Liana merasakan darahnya berdesir, hatinya tersentak. Kata-kata itu seperti pisau yang menorehkan luka yang sudah lama terpendam. Memang benar, ia sudah bercerai, tetapi ia tidak pernah menganggap dirinya hanya sebuah 'status.' Ia memiliki martabat, keinginan, dan perasaan.
"Bukan soal status saya, Tuan," jawab Liana dengan suara bergetar, berusaha mempertahankan kewarasannya. "Ini... ini tentang harga diri saya. Saya tidak bisa hanya... hanya... menyerah seperti itu."
Rafael tertawa kecil, namun tawa itu terasa tajam. "Kamu ingin bantuan dariku, Liana. Dan dalam dunia ini, segalanya ada harganya. Jika kamu ingin anak dan ibumu mendapat bantuan, kamu harus membayar harganya."
Liana menunduk, mencoba menahan air matanya yang sudah siap jatuh. Ia merasa terpojok, dan rasa putus asa menyelimuti hatinya.
"Saya tidak punya pilihan, kan?" katanya pelan, lebih pada dirinya sendiri daripada pada Rafael.
Rafael tidak menjawab, hanya memandangnya dengan tatapan yang penuh pengertian, namun tetap keras. "Tepat sekali."
Liana mengangkat kepalanya, matanya berkilat, bercampur antara marah dan frustrasi. Ia tidak pernah membayangkan hidupnya akan sampai pada titik ini-terpojok dalam permainan kekuasaan dan uang, memilih antara harga diri dan keberlangsungan hidup orang-orang yang ia cintai.
"Dan jika saya menolak?" tanyanya, meskipun ia sudah tahu jawabannya.
Rafael tersenyum, namun senyumnya tak pernah menyentuh matanya. "Kamu bisa menolak.
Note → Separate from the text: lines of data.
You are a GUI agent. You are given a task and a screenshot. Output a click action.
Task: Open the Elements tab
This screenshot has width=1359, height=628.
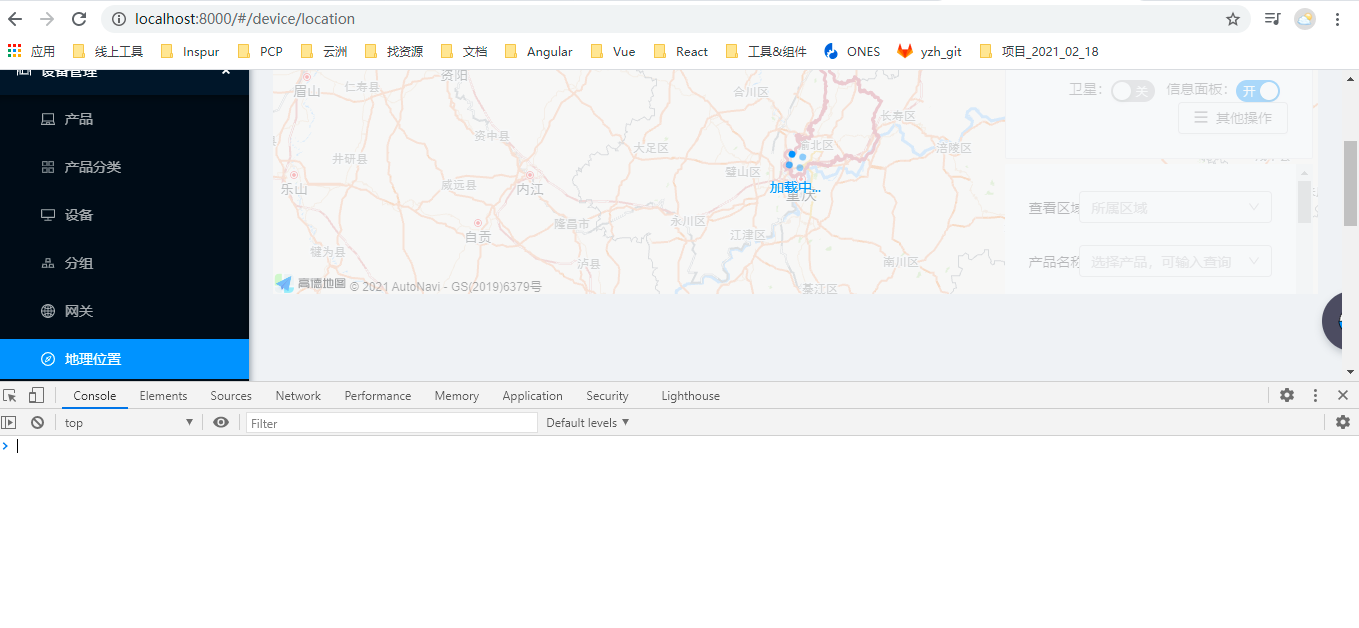163,395
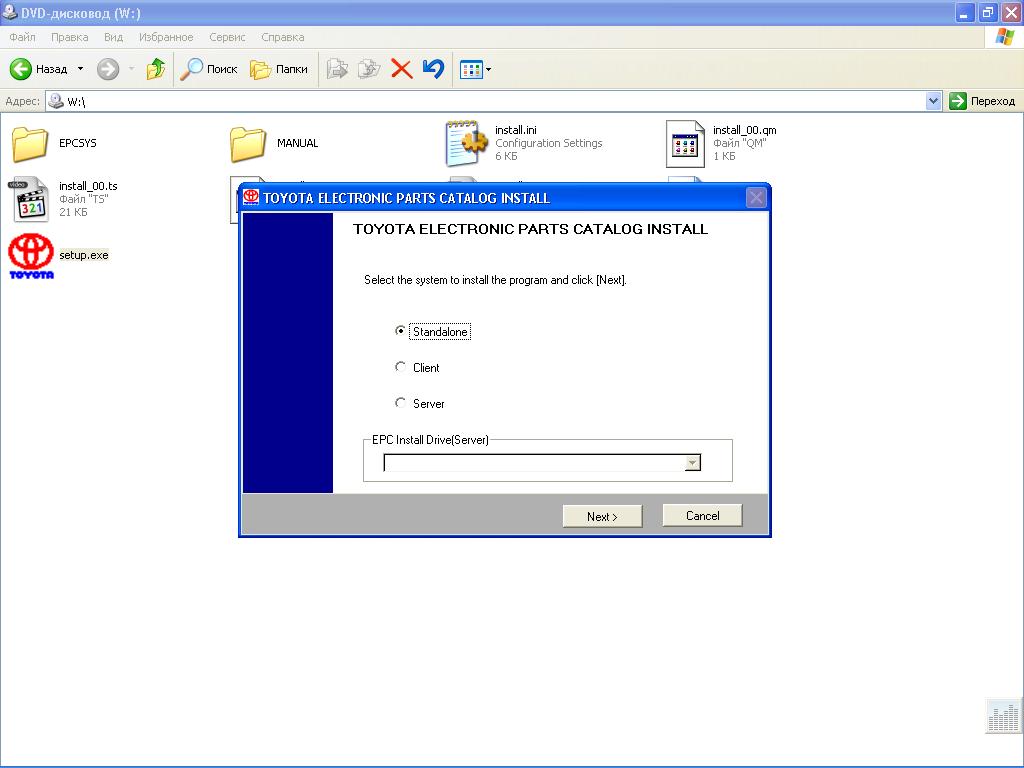1024x768 pixels.
Task: Click the blue Undo toolbar icon
Action: (432, 69)
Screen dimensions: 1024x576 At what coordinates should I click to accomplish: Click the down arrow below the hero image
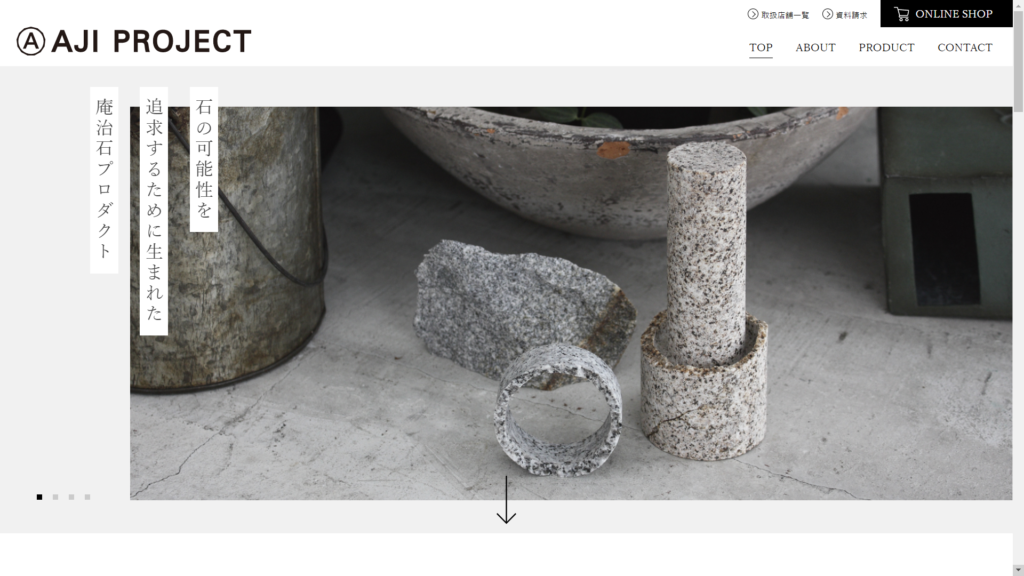(x=506, y=500)
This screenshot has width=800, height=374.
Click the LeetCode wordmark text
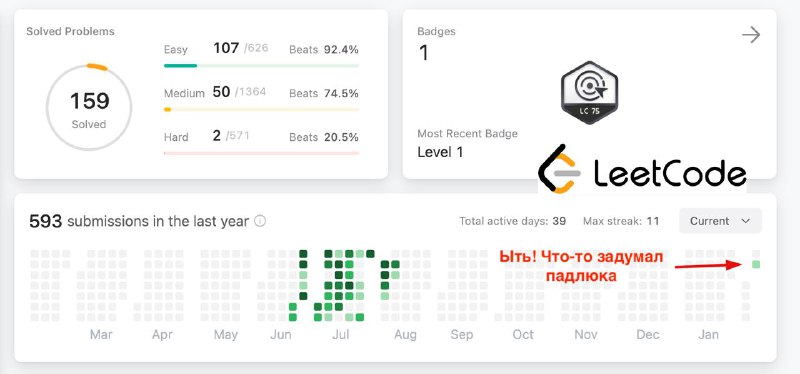tap(670, 173)
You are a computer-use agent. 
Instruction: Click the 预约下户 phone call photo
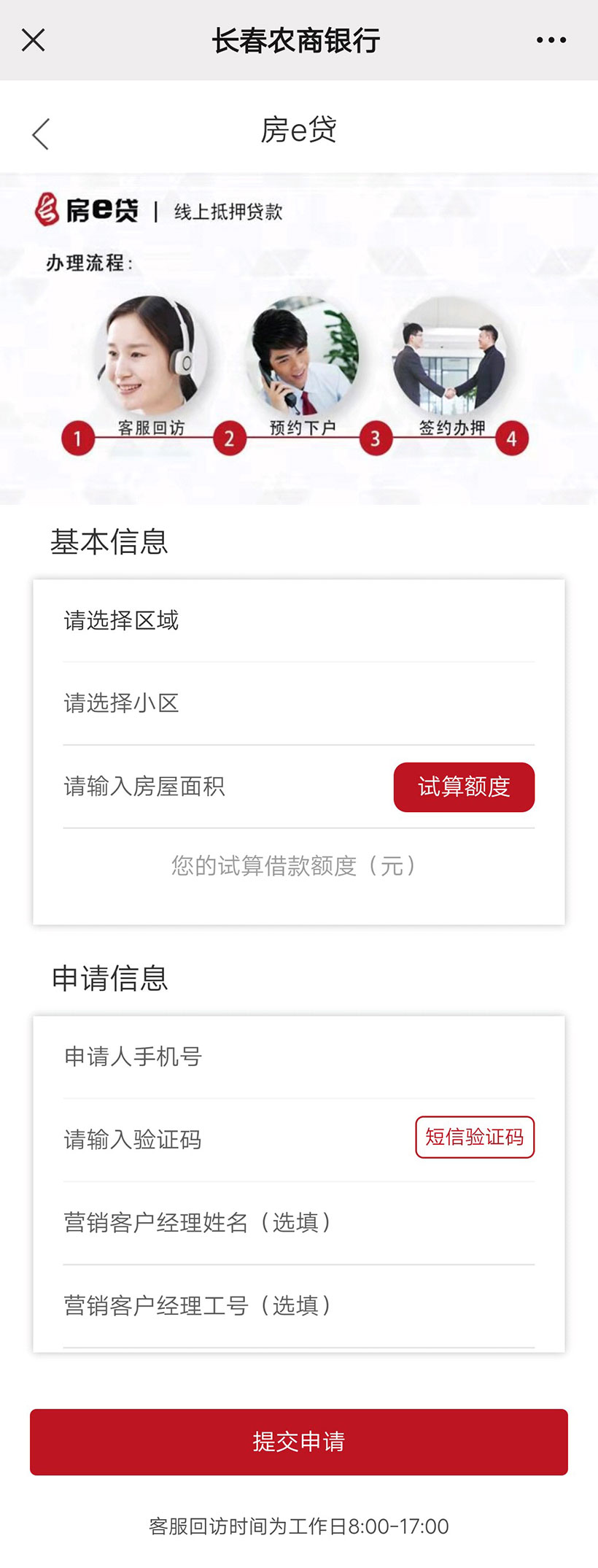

Tetapi, jangan salahkan aku jika itu berarti kamu harus mencari jalan lain yang lebih berat."
Liana merasakan dadanya sesak. Apakah ini jalan yang harus ia ambil? Menjadi istri kedua pria yang tak pernah ia pilih, demi menyelamatkan orang-orang yang ia cintai? Atau haruskah ia mempertahankan martabatnya, meskipun itu berarti kehilangan segalanya?
Ada sebuah suara yang terus bergaung dalam dirinya, bertanya-tanya apakah kebahagiaan masih bisa ditemukan di dunia yang penuh dengan manipulasi dan pengorbanan ini.